Background and purpose Presence of aphasia or severe neurological deficits is considered an indication for pre-procedural intubation (PPI) for endovascular treatment (ET) of acute ischaemic stroke (AIS) patients although a critical analysis has not been performed. To compare outcomes in AIS patients undergoing ET with or without PPI in two groups of patients: those with presence of aphasia; and those with admission NIHSS score of ≥20.

Methods All endovascular treated AIS patients were identified through a database maintained from two comprehensive stroke centres over an 8 year period. The rate of intra-procedural intubation in patients without PPI was ascertained.

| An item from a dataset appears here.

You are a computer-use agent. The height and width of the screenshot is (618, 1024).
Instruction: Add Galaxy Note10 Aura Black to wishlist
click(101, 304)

The rates of poor functional outcome at discharge (modified Rankin score [mRS] of ≥3) and intracerebral haemorrhage (ICH) were compared between those who did or did not undergo PPI in the two study groups.

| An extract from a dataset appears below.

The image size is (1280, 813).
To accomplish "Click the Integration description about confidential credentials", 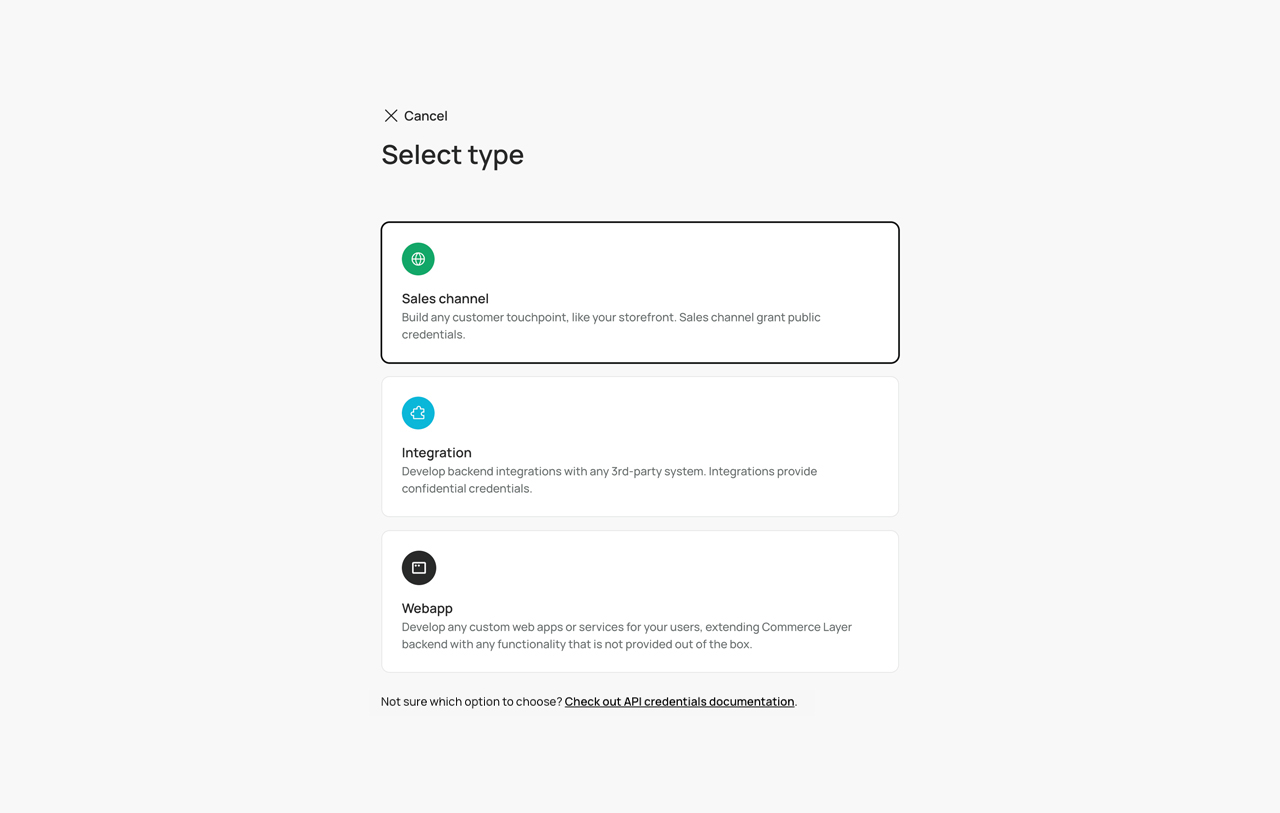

Results In the first analysis, 60 (50%) of 120 patients with aphasia underwent procedure without PPI; 6 of 60 patients required intra-procedural intubation. The odds of any ICH [OR 6.3, 95% CI 1.6–24.0] and in-hospital mortality [OR 9.3, 95% CI 2.7–31.0] were significantly higher among those who underwent PPI after adjusting for potential confounders. In the second analysis, 36 (39%) of 93 patients with NIHSS score ≥20 underwent ET without PPI; 6 of 57 patients required intra-procedural intubation. The risk of any ICH (OR 7.6, 95% CI 0.9–67.8) and in-hospital mortality [OR 5.0, 95% CI 0.9–27.5] were higher among patients who underwent PPI, after adjusting for potential confounders. The rates of good outcome at discharge were significantly lower among those patients with aphasia [OR 0.1, 95% CI 0.04–0.2, p=<0.0001] or those with NIHSS score ≥20 [OR 0.07, 95% CI 0.005–0.9, p=0.04] who underwent PPI.

Conclusions Despite the risk of intra-procedural intubation among patients with either aphasia or admission NIHSS score ≥20 who undergo ET without PPI, the rates of poor outcomes, ICH, and death are prominently lower than those with PPI.

Disclosures A. Hassan: None. M. Adil: None. W. Tekle: None. A. Qureshi: None.